The Security Blog

With the US economy in danger in 1933, almost 100 years ago, two laws were passed to perform important tasks.  On the one hand, to calm and reassure a desperate public that future investments by themselves should be into fully risk-transparent companies; and on the other to demand that companies which collect money from the public, will fully assess, investigate, mitigate and disclose such risks.

These laws, called the “The Securities Act of 1933″  and “The Securities Exchange Act of 1934″ , set minimum thresholds for many practices, including the disclosure of all forms of risk.  Arguably, the most visible effect of these laws was the creation of the Securities and Exchanges Commission, or, for short, the SEC.

While the disclosure of risk was always mandated by these laws, as you can see below, there was never a direct call to disclose ‘cyber’ (or information security) risks. (Regulation S-K 503 (c) ).
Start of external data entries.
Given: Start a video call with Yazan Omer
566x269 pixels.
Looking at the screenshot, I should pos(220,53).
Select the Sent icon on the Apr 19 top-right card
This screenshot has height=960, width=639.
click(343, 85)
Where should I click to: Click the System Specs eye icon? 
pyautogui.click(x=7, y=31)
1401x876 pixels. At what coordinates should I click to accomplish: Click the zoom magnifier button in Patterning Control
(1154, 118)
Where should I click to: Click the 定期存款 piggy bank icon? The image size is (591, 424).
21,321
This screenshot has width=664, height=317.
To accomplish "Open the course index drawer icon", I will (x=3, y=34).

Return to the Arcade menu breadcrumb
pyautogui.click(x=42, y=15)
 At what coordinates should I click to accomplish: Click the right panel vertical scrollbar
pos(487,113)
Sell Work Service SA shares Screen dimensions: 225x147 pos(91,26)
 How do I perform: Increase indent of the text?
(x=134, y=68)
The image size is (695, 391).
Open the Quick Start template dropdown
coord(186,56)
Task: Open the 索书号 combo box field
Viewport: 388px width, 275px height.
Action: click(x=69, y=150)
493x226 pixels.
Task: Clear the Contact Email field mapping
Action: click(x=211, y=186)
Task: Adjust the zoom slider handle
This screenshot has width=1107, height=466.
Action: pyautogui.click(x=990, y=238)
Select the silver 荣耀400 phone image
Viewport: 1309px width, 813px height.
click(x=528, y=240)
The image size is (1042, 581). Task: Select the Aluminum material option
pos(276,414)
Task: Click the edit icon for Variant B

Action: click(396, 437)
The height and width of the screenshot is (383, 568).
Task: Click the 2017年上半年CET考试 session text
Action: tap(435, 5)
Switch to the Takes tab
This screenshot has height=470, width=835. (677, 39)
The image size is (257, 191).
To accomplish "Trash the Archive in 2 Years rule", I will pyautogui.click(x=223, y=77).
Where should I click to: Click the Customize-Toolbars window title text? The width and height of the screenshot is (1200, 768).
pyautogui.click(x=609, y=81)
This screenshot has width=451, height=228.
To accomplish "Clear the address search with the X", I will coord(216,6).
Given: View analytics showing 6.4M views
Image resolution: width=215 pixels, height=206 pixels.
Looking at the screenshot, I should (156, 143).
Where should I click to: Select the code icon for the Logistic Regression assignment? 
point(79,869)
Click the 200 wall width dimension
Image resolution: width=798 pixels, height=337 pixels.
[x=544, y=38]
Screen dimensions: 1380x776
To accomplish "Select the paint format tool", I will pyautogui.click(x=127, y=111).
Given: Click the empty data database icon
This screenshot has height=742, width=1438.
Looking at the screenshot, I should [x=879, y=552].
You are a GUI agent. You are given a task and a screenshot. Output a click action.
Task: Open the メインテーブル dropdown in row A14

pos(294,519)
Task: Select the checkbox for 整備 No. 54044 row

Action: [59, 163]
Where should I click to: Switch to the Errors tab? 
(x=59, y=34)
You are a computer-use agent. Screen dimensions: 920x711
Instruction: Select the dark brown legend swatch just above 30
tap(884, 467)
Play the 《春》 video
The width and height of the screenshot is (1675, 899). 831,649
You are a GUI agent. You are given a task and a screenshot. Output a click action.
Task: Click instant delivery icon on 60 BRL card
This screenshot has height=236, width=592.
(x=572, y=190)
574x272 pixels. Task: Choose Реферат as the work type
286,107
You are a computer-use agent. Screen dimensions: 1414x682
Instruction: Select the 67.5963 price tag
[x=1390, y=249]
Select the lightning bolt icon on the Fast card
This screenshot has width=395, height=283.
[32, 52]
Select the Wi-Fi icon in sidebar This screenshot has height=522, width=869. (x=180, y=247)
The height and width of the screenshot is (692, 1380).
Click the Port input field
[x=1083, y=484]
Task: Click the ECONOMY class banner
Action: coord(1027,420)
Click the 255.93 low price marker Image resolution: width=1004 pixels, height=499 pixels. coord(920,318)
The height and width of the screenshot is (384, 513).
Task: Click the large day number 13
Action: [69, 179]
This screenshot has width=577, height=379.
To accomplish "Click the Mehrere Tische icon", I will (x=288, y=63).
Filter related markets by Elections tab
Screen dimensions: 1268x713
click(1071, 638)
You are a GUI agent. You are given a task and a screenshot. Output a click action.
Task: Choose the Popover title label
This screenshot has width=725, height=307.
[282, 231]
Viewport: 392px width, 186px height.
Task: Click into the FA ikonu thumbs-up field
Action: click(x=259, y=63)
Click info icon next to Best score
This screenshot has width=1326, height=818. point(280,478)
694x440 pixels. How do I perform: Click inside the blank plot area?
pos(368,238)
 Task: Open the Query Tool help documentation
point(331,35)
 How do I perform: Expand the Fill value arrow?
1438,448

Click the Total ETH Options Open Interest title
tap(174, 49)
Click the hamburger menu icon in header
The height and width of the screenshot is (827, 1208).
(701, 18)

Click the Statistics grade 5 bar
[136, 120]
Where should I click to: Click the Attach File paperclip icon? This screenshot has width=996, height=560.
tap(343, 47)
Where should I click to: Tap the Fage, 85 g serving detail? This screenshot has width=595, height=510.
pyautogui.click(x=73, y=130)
Risk factors. Where appropriate, provide under the caption “Risk Factors” a discussion of the most significant factors that make the offering speculative or risky. This discussion must be concise and organized logically. Do not present risks that could apply to any issuer or any offering. Explain how the risk affects the issuer or the securities being offered. Set forth each risk factor under a subcaption that adequately describes the risk. The risk factor discussion must immediately follow the summary section. … The risk factors may include, among other things, the following:

1. Your lack of an operating history;
2. Your lack of profitable operations in recent periods;
3. Your financial position;
4. Your business or proposed business; or
5. The lack of a market for your common equity securities or securities convertible into or exercisable for common equity securities.

In fact, due to the SEC’s demands, since 2005, if disclosing information security risk *at all*,  some companies chose to put in the annual 10-K and quarterly 10-Q forms a ‘boilerplate’ template stating something like:

Failure of an information system or a compromise of security of an information system could adversely affect our results of operations and financial reporting

That should now change.

In October 2011ce, the SEC’s Division of Corporate Finance issued a Disclosure Guidance (available at the SEC site) ‘suggesting’ (in fact requiring, or adding liability if someone doesn’t follow) a far more detailed and comprehensive discussion of information security risks.

In the next blog entry, I will discuss, analyze, and explain my views of this Guidance, as an Information Security Risk professional.

Note:  I am not an attorney and this blog does not intend to represent legal advice.  For legal advice, consult an attorney.

Today, a CNN.com article stated that, predictably, 

Earlier this week, New Jersey-based Iranian blogger Mehdi Saharkhiz filed a lawsuit in a U.S. federal court against Nokia Siemens Networks on behalf of his father, Isa, who has been in an Iranian prison since July 2009.

In what is sure to be the baseline of its defense, Nokia-Siemens stated that the lawsuit is brought "in the wrong place, against the wrong party and on the wrong premise".   Oddly enough, NSN is not disputing that their equipment was used to spy on Iranian people, a defense they used in the past and now proves to be disingenuous.  There is no doubt that the Nokia-Siemens company, technically managed by a shell group of managers in Germany, we used to perform the surveillance after last year's elections in Iran, and that the result of such surveillance was the arrest, rapes, and executions, of many people who dared speak against the government there.  

Nokia-Siemens also states, to the European Union Parliament, no less, that  they left Iran in early 2009, and that they sold their last monitoring center there in March 2009.  

…soon after our formation as a company, we made a decision to exit from the monitoring center business, and closed a transaction to divest our remaining assets in March 2009, well before the disputed election in June. …

Really?

Nokia Siemens Is Lying.  Again.

The company's own website, has open jobs in Iran:  Want one?

A simple search on Linkedin shows that there are at least 76 people that list their current employer in Iran as Nokia-Siemens.  At least one of them has the title "Country Manager", a title which indicates that (a) there is enough business in that country to need a designated manager and (b) that the company is not based in Iran.  

And here is an employee that started working at NSN-Iran in January 2010.

Isn't it time for Nokia-Siemens to tell the truth?  Should they not divest and stop supporting that despotic, crazy, regime?

As for what we can do?

Well, we need to stop buying Nokia, Siemens, or Nokia-Siemens products.  We need to assess if anyone we find who works for NSN has a professional certification, especially around HR, Security or Networking, and complain to the certification organizations' boards, an ask for those certifications to be revoked (for performing unethical work)

And I would love to hear more ideas on how we can punish the Iranian government…   This Iranian Legal Odyssey should succeed further in punishing the Iranian regime for choosing its pariah way.